A clear illustration of this inadequacy is observed in the domain of climate change mitigation. Despite broad international commitments, including the Paris Agreement, the vast majority of nation-states remain off-track in meeting their nationally determined contributions (NDCs). Moreover, decarbonization policies – though scientifically necessary – are increasingly triggering socio-political resistance, often characterized as “green backlash”. Simultaneously, the transition to low-carbon economies is engendering new security dilemmas, particularly in the context of geopolitical competition over critical minerals and energy infrastructures – phenomena that have been described as contributing to a nascent “Green Cold War.” In this context, polycrisis research offers a critical opportunity to harness the inter-and trans-disciplinary and integrative capacities of institutions such as IIASA.
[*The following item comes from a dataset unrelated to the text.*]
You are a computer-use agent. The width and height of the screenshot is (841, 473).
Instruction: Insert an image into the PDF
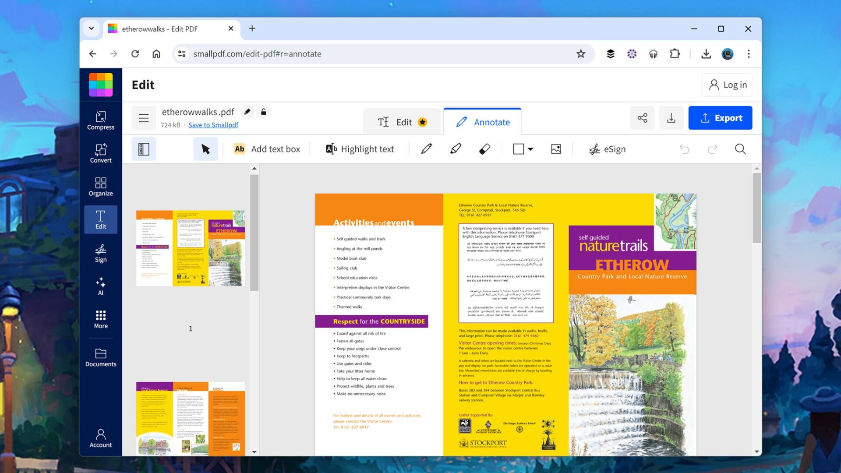(555, 149)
To this effect, a publication by IIASA researchers identified a need for “simultaneous and mutually complementary transformations in political and economic goals (shifting from a sole emphasis on economic growth to prioritizing sustainable wellbeing for all); human agency (with changes in values, increased cooperation, improved information processing, the deployment of humane technologies); and the intentional reformation of social structures and institutions”.
Together, these approaches aim to transcend the limitations of current governance models by embedding systemic foresight, transdisciplinary knowledge integration, and resilience thinking at the core of policymaking for a rapidly transforming global order.
Next steps for polycrisis research: Advancing concepts and methods – convening key players
Future work at IIASA will focus on deepening the theoretical and evidence base around polycrisis dynamics and providing actionable guidance for addressing their impacts.
Advancement of systems-based modeling techniques and methods for diagnosing and simulating the interdependencies and feedback loops characteristic of polycrisis dynamics. Tools from system dynamics and integrated assessment modeling are particularly well-positioned to illuminate emergent risks and leverage points. IIASA continues to advance methodological work and guidance on systemic risk in the context of disaster and climate risk (see Hochrainer-Stigler et al., 2024; Hochrainer-Stigler, Sakic et al., 2023).
Development of novel, science-informed policy frameworks capable of guiding global and regional decision-making under conditions of uncertainty and complexity. Promising approaches include science diplomacy initiatives tailored to polycrisis contexts, and the application of conceptual tools such as the Triple Dividend of Resilience framework, which seeks to align risk reduction, development co-benefits, and systemic transformation (see: Science Diplomacy in the Polycrisis).
Note: This article gives the views of the authors, and not the position of the Nexus blog, nor of the International Institute for Applied Systems Analysis.